Teaser pic for next build! :flick:


----------



## salmon (Apr 14, 2011)

pics from a few days ago, finally have my better camera! don't mid the mess....my CO2 line needs a cleaning and just did my biggest HC/moss trim ever. was tough to bite the bullet and hack as much as I did, but bounced back within two days with re- growth.


----------



## plecostomouse (Jun 9, 2011)

asdfghjkl
those shrimp are kool, wish i could get some in newzealand......
i really like your scape


----------



## inka4041 (Jul 27, 2008)

I really like this setup. Hits a great pitch between coiffed and luxuriantly wild.


----------



## salmon (Apr 14, 2011)

plecostomouse said:


> asdfghjkl
> those shrimp are kool, wish i could get some in newzealand......
> i really like your scape


thanks so much!. thats a bummer you cant get them in new zealand? can you get any sort of shrimp? bit of a trade-off here though, new zealand has some amazing species of aquatic plants to be had, that could probably be wildly obtained...presuming its legal and all.


----------



## salmon (Apr 14, 2011)

inka4041 said:


> I really like this setup. Hits a great pitch between coiffed and luxuriantly wild.


thanks!


----------



## Ben. (Mar 29, 2011)

nice tank, Did all the HC at the bottom die? cause thats a huge mass of HC haha


----------



## salmon (Apr 14, 2011)

Ben. said:


> nice tank, Did all the HC at the bottom die? cause thats a huge mass of HC haha


thanks! not too much die off, most of it is growing on the rocks and completely took it over. but the deepest spot of the mass where its not actually rooted in the substrate has died off a small amount underneath, but the shrimp really dig the HC cave it's created.


----------



## Storm (Aug 7, 2011)

Really nice scape/tank. Did you have any problems with the HC uprooting after it gets too tall? I heard what can happen is that the upper leaves shade the lower part of the plants and when the lower plants die, the whole thing comes up from the substrate in chunks.
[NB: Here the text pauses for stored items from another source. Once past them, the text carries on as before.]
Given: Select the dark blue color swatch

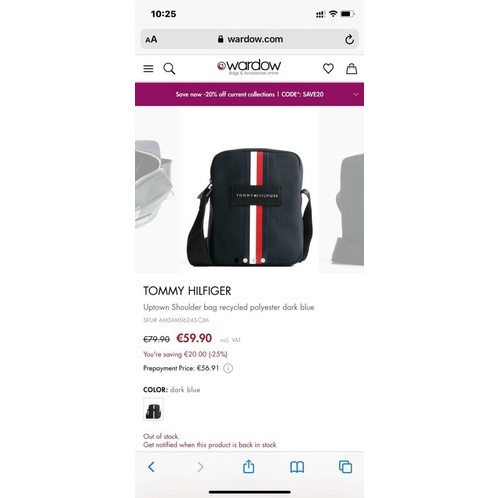Looking at the screenshot, I should pos(153,409).
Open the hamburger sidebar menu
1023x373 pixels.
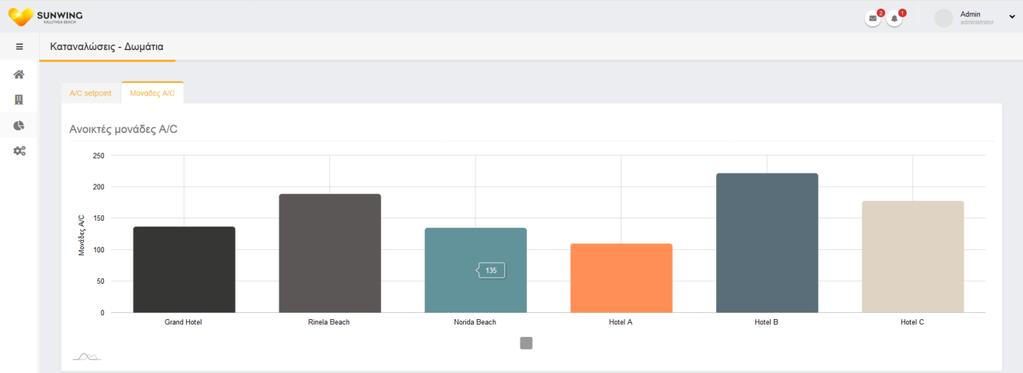tap(20, 47)
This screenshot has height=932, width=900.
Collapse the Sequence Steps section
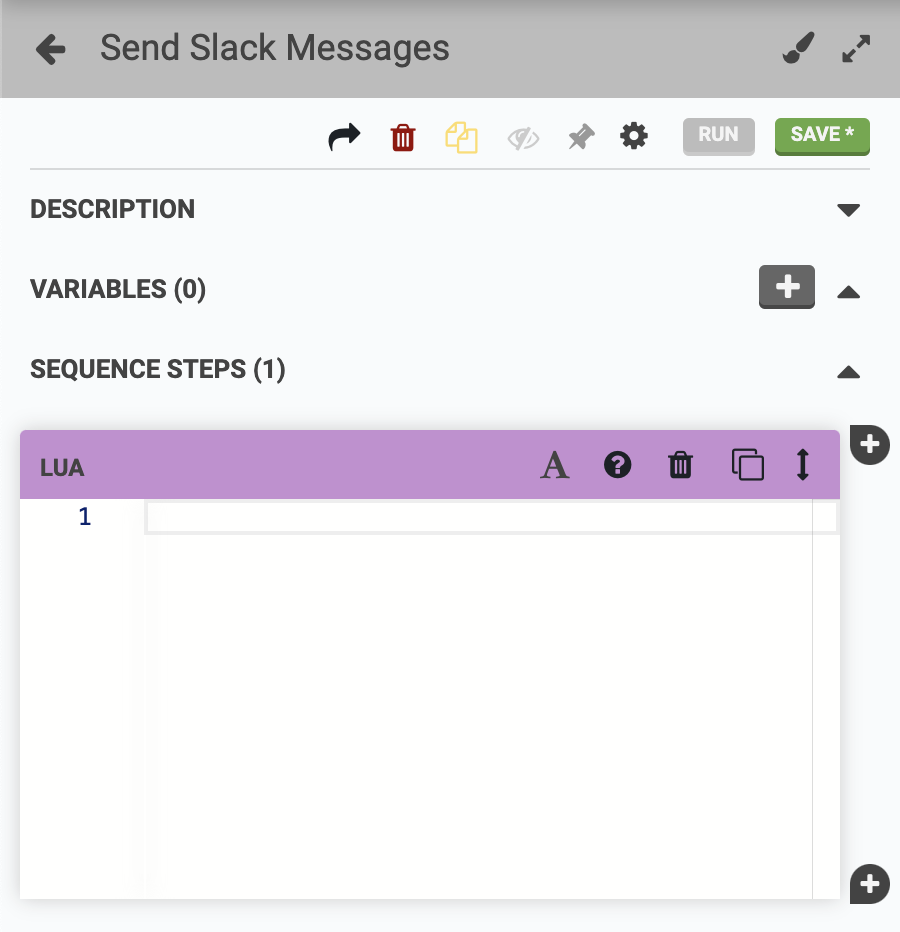click(848, 372)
I'm growing an HC carpet emersed right now so I wonder if this will happen.


----------



## bighollywood (Nov 27, 2011)

Love the tank. It looks awesome.


----------



## salmon (Apr 14, 2011)

Storm said:


> Really nice scape/tank. Did you have any problems with the HC uprooting after it gets too tall? I heard what can happen is that the upper leaves shade the lower part of the plants and when the lower plants die, the whole thing comes up from the substrate in chunks.
> 
> I'm growing an HC carpet emersed right now so I wonder if this will happen.


Thanks! The HC did/still is dying underneath a bit where it got so thick/no light, but only in the spot where its not rooted in the sub. i never planted the one chunk, just wedged it between the rocks. never has floated up on me....yet. Its grows so fast for me that I might actually remove the one big mass. it will do what you say though if it gets too thick.




bighollywood said:


> Love the tank. It looks awesome.


thanks so much!



So I finally got a real good glimpse of my berried CRS last night, she's huge!:thumbsup: At first I thought she had dropped the eggs because they were originally a purplish color, but closer inspection revealed opaque-ish colored eggs, and what i thought looked like little eyes in them. Had her for almost a month and she was carrying the eggs then. How long till she drops them? Are MTS a threat?

Will attempt for a pic, but it's darn near impossible.


----------



## salmon (Apr 14, 2011)

couple new pics, my camera charger didnt apparently make it back with the camera....so cell pics for now.

haven't seen my promising berried CRS since last post, just hoping for the best. did a big trim and first sort of re plant ever, think it will look good once the right side fills in, definately moving away form my initial design. ignore the mess, still dont have a pipe cleaner, and the sponge on the intake is for hopeful CRS babies. now have a total of five CRS, crossing fingers for more!

before trim/replant











After replant


----------



## salmon (Apr 14, 2011)

Saw the CRS momma this morning, eggs were gone, think I just missed it. Did however see a male CRS swarming her nand watched him do the dirty with the eggless momma! Hoping for another batch. Dont know what to look for size wise, but i rarely even see the adults in the "thicket" so chances i see a shrimp fry are slim. hopefully the same goes for my CPD's :icon_eek:

Hopeful soon to be CRS parents










guess its time to start a journal for my 75P......playing with some wood right now, really liking this piece, def needs more


----------



## salmon (Apr 14, 2011)

*Spotted a CRS baby!!!*

Despite all odds, I just spotted a CRS baby! Probably the equivelent to, or harder than, finding a needle in a haystack. SOOO tiny.....now very worried about my CPDs going to town :help:

Almost considering pulling the CPDs and putting them in my 55g jungle.....but really dont want to? I likely wouldnt want to transfer them back, tank has a mild BGA problem.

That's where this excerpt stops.